The next morning I come out early and lift the leaf and give the slaters a blast of flame from the gas gun.  I hope it is quick, I try for it to be because even though I don't like them eating all our food I do want them killed in a humane-ish way.  So quick is the aim.






This is one job that I get slack on though.  If I come out and there is only 1 leaf of the 2 in the trap left then I know numbers are dwindling.  But I also know that I need to keep up checking, laying down leaves and blasting any slaters under them. 

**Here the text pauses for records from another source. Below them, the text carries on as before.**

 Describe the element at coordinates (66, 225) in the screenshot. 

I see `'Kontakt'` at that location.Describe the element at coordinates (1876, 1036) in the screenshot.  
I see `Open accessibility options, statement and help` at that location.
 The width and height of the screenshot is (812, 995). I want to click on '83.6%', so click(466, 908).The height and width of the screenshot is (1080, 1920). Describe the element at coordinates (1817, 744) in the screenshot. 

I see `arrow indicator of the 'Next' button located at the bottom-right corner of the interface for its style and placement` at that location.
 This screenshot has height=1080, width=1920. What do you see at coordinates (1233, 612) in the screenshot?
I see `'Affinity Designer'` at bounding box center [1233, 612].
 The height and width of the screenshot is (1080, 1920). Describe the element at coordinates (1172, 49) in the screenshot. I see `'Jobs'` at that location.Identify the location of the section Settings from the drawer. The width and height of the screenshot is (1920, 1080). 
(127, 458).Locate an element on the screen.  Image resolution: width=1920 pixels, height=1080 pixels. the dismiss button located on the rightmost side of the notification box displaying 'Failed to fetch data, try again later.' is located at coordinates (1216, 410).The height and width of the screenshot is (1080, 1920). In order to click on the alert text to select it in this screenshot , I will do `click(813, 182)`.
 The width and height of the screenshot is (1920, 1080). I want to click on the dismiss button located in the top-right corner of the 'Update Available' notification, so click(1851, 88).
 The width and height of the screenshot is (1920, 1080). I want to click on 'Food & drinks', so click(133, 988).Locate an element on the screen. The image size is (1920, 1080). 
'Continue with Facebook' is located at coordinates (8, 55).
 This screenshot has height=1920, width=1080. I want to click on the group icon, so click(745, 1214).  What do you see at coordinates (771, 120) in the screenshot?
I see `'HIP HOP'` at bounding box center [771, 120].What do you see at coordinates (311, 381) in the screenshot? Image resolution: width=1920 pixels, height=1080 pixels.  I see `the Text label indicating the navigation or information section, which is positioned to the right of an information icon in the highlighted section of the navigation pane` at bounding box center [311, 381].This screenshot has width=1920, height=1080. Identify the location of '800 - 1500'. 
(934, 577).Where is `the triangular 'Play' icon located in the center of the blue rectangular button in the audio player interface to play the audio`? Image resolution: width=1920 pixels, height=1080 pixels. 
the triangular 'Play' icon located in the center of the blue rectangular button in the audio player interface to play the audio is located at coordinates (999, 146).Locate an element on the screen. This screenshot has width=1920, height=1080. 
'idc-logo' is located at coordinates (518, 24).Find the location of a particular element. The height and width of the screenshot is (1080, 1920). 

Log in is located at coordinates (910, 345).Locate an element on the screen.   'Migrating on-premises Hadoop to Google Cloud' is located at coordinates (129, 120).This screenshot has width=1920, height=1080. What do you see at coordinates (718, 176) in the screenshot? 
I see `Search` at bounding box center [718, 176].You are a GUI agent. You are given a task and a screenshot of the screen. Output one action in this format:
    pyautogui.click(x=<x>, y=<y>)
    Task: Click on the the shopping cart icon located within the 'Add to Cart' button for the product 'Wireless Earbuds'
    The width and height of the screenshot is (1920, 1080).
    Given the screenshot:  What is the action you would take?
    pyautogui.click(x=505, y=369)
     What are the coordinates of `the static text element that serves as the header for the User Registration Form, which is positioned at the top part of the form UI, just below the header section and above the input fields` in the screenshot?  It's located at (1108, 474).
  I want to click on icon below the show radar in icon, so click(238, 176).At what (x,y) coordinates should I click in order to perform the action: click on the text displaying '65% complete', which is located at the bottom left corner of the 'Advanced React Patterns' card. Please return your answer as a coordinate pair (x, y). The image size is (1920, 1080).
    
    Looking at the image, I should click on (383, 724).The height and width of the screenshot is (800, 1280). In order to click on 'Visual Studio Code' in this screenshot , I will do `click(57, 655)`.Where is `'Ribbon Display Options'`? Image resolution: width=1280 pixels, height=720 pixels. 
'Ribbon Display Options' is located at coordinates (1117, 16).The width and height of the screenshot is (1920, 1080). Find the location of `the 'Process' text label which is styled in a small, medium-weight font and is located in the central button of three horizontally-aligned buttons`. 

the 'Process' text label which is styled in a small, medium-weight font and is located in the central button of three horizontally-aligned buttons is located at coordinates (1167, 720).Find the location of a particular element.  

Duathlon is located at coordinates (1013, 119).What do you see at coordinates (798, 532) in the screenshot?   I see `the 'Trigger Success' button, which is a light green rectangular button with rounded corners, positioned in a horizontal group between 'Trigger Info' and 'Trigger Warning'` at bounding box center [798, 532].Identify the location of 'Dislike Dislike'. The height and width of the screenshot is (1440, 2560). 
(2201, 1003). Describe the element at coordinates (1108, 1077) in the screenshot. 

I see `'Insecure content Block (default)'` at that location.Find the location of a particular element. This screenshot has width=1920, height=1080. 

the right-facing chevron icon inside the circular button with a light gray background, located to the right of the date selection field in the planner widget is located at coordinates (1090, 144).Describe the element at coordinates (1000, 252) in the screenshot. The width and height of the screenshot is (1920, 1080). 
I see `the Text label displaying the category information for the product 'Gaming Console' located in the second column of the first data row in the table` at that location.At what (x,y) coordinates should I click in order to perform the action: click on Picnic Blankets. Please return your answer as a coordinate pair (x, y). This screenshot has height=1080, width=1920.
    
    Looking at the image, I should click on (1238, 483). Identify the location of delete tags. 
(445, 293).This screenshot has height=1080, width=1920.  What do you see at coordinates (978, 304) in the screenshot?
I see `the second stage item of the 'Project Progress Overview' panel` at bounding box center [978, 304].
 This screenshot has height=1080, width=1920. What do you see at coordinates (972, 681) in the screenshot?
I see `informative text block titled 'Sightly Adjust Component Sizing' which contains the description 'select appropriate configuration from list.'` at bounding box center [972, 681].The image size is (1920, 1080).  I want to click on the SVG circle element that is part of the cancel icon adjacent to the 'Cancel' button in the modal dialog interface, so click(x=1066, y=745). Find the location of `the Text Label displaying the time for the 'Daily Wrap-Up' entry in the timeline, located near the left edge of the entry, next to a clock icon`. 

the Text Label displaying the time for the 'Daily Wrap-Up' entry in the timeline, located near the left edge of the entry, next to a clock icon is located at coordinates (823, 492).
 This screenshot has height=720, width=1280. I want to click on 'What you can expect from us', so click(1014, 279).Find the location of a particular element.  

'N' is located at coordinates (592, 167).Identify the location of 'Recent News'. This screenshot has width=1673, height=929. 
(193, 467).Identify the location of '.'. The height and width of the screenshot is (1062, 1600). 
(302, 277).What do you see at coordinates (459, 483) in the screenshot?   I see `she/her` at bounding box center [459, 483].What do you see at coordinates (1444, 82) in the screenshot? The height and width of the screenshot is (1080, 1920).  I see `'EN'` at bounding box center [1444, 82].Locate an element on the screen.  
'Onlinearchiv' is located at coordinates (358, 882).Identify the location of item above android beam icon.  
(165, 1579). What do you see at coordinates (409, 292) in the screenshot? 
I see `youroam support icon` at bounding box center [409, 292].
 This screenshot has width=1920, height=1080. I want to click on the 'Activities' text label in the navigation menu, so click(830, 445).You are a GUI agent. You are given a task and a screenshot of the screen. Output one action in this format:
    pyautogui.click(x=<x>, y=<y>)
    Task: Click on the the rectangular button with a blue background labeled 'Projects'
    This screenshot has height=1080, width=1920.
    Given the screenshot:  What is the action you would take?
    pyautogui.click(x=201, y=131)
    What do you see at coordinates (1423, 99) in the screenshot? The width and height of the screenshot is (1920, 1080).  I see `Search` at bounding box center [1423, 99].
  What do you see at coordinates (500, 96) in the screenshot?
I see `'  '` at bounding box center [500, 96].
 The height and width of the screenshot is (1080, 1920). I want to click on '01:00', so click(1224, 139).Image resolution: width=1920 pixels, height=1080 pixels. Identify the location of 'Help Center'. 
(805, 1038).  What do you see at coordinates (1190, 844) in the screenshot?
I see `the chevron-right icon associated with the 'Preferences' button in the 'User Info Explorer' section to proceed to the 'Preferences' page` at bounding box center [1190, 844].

Without using poisons how do you rid your food garden of these pests?





Sunday, April 2, 2017

Plus 1

Add 1 more chicken to the list. 

We had a chook sitting, on lots of eggs as, I think, other chooks would keep laying in her hidden nest.  At one stage there were around 14 so we locked the other chooks out of this pen and let this chook sit.  We waited.  And waited.  But nothing.  I decided that after so long, way longer than 3 weeks, that the eggs were not fertile and that I would remove them and lock this clucky up to de-cluckify her.
But there were no longer 14 eggs, only a few...I removed them anyway when this chook was off getting food.   I intended to catch her and lock her up in a small cage for a few days.  But *forgot*   Husband and I went to Tasmania for 3 weeks.  This chook was sitting on eggs again as some of our chooks jump the 6 foot high fence to get into this pen.  Daughter found her and named her Mango, as she was in the yard with mango trees.  We were away for 22 days.   Came back and she was still sitting on eggs and this time I was sure going to remove her eggs and lock her away.  But I promptly forgot about her again.  A few days ago I saw her out getting food and she had 1 little chicken with her.  I looked in her nest and there were 4 cold eggs in there.

We caught her and she was so light...I am a really bad chook person to let her sit for so long.  But she is now safe, in the covered chicken pen with the other mumma chooks and their chickens.  

I am so glad that she ended up with a baby after sitting for so long but I really need to check hidden nests and under bushes and trees as most of these chickens have come from hidden away nests that we knew nothing of until we saw the chickens out with their mum.

I wonder why the amount of eggs drops off, I look around the pens, under bushes, under trees, in the long grass...but I find nothing.  This morning husband has a look and finds 2 hidden nests.  Eighteen eggs.  That could have been fertile as the rooster is with these chooks...We need NO more chickens though so I removed the eggs and will feed some to the dogs and the rest back to the chooks.  And I have whippersnippered the area so there is less places for the chooks to nest.  A bit more to go but that is the Boysenberry area and the runners are everywhere so if I go in chopping it all to bits then it will spread even further into places we don't want it.  HoHum...A big job for later when it cools down a bit.